If they did I think the puzzles would have to be simpler than some in these kinds of games, and if there were any big 'core puzzles' they'd have to somehow break down into smaller, simpler parts- games like the Myst series and that series especially have some very complex, sometimes multi-switched, puzzles that are just way too knotty to work in an RPG- some of them took me a fair few hours to crack and others I'm still going back to and scratching my head over, so you'd want something most players would at least have a chance of working out and not over many hours of frustrated pondering.

You could always link them to session bonus XP and have the option to pass narratively if they've really hit a dead end, perhaps then they've dropped a bonus XP point but it's one way you could avoid an unsolved puzzle locking the players in a location should that be a real possibility in your setting, or allow a story point spend for a 'eureka moment - hey we finally sussed this out' (with a little help from the GM) progress point, there are others but again it's however you'd want to design such a setting. "I know it's 3a.m. but we want that extra XP. We're not giving up just yet. Hmm, how's your strain doing?" : )

2. Again as it's an RPG and you're giving the players a world to explore and interact with you don't have to make every world-link puzzle a conundrum to crack, some of them can be gifted to the players and there ready to make use of (basically in games logistics they're just portals!) and keep the puzzles for where they're most interesting and fit the story development/progress. Plus in the same ways players can access the initially unknown information of an adventure as I've suggested you've got all the options you might wish to use such as willingly or otherwise getting the information from someone, reverse engineering a key part of a mechanism, searching for stuff and finding something useful such as the plans, maybe even defeating a nemesis and finding they carry something to remind them of the solution to one of the puzzles- their own kind of 'password prompt' if you like, that might just be the moment the penny drops with what else the players already know, a GM could decide the players have enough to solve a puzzle and ask if they want to finish the jigsaw themselves or have the GM do the Agatha Christie and explain how this new information unlocks the puzzle. This way the players are neither being forced to solve a puzzle where they really don't want to nor conversely being given the answer in full where they'd actually quite like to do the brain work themselves.
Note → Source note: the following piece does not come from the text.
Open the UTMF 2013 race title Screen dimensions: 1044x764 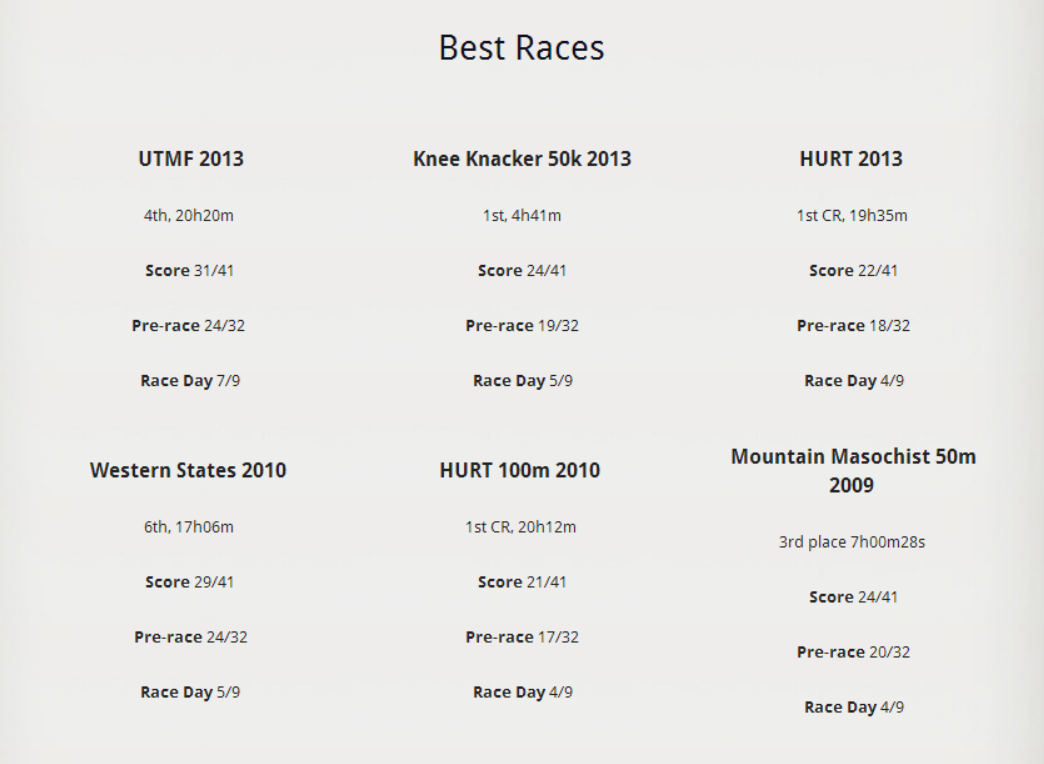(x=190, y=159)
3. I like your idea of tweaking magic for the worldbuilding skill a lot (I'd actually not thought of that) as it is (cue Queen song) a kind of magic being able to make worlds that are actually real- you could probably do a lot of interesting things game-wise with that, and as with the different kinds of magic in RoT there could be different kinds for the different kinds of worlds you get (in Myst worlds had a sort of flavor- a core style that made them unique, so one might be nature and wildlife, another based on metals and minerals etc) There are many ways to utilize this and give the players some choices- do they specialize or go for balance at the expense of ability levels? As with magic if you're a novice, your end result might be a bit imperfect, even if you're an expert it probably won't be flawless. If you're totally unskilled you're not even going to make a basic world.

4. But worldbuilding can just as easily be set up to be 'findable' in the same way as puzzle solutions- you find ancient instructional texts or art or get tutored by someone etc (again a reason your 'tweaked magic' idea would work really well for this.) If you decided that was the case you'd need to balance it out so that this didn't make it too easy, and probably tie it in with developing the skill/talent set so that you still need to build up some sort of understanding of what you're working with.